### WHAT NEEDS TO BE DONE
Retype the data from the line containing "Where should I" through the line containing "coord(45,433)", including both of those lines. Leave the pictures out.

** begin ENTRIES **

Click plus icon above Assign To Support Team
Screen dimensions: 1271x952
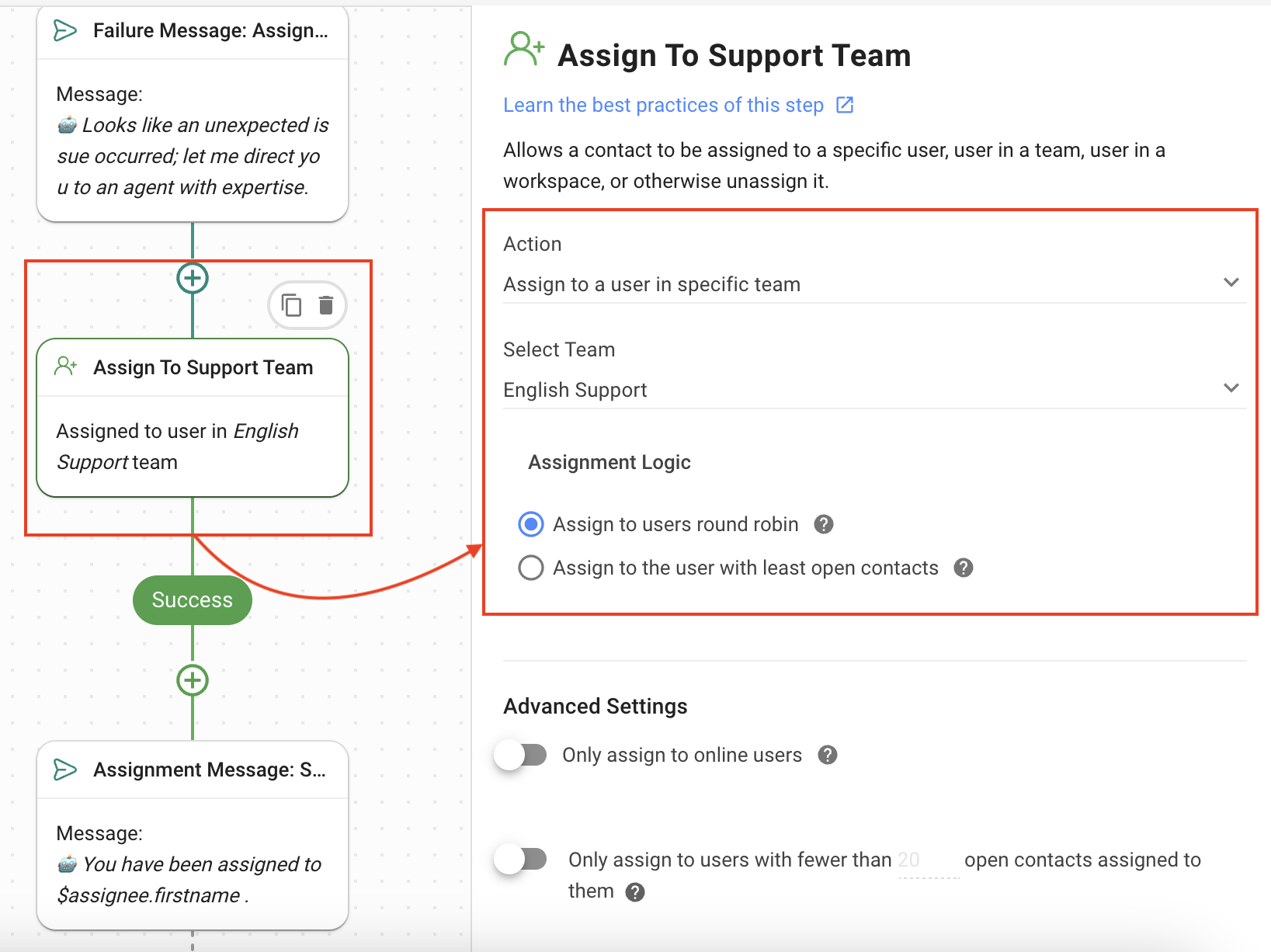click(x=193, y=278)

** end ENTRIES **
** begin ENTRIES **

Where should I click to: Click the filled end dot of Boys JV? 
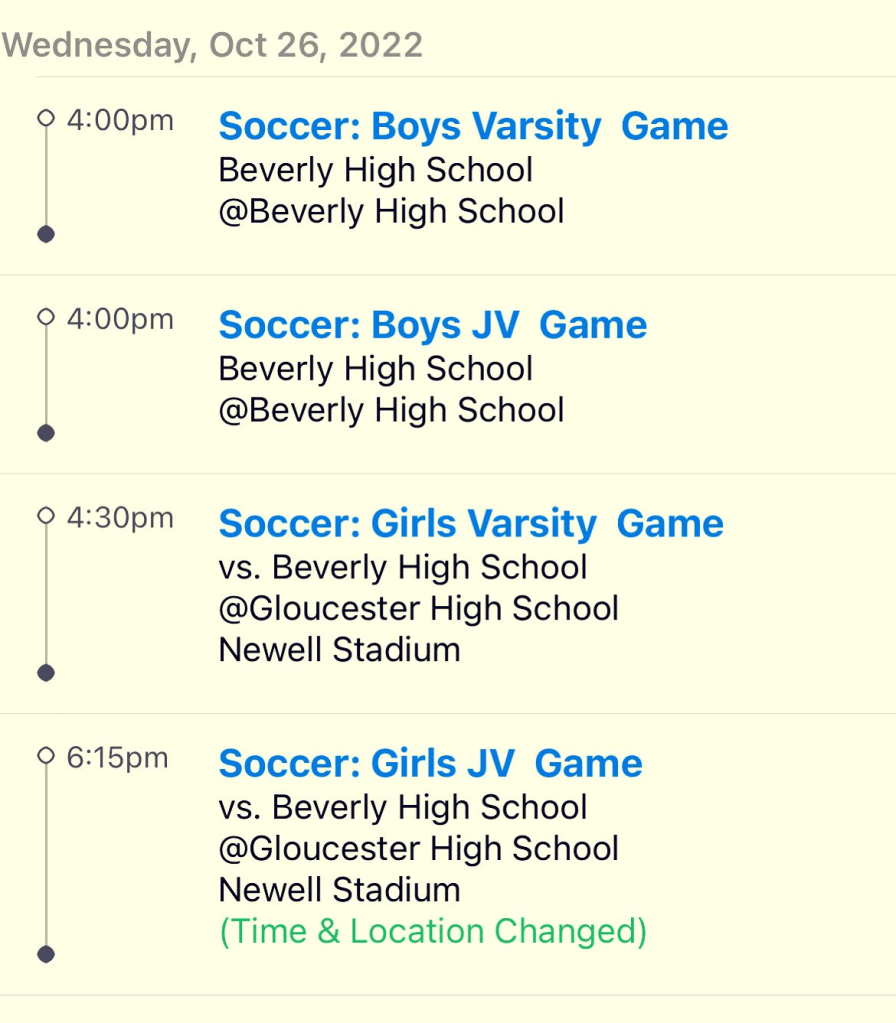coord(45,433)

** end ENTRIES **

### RESPONSE TO THIS EXERCISE
Where should I click to: Click the filled end dot of Boys JV? 
coord(45,433)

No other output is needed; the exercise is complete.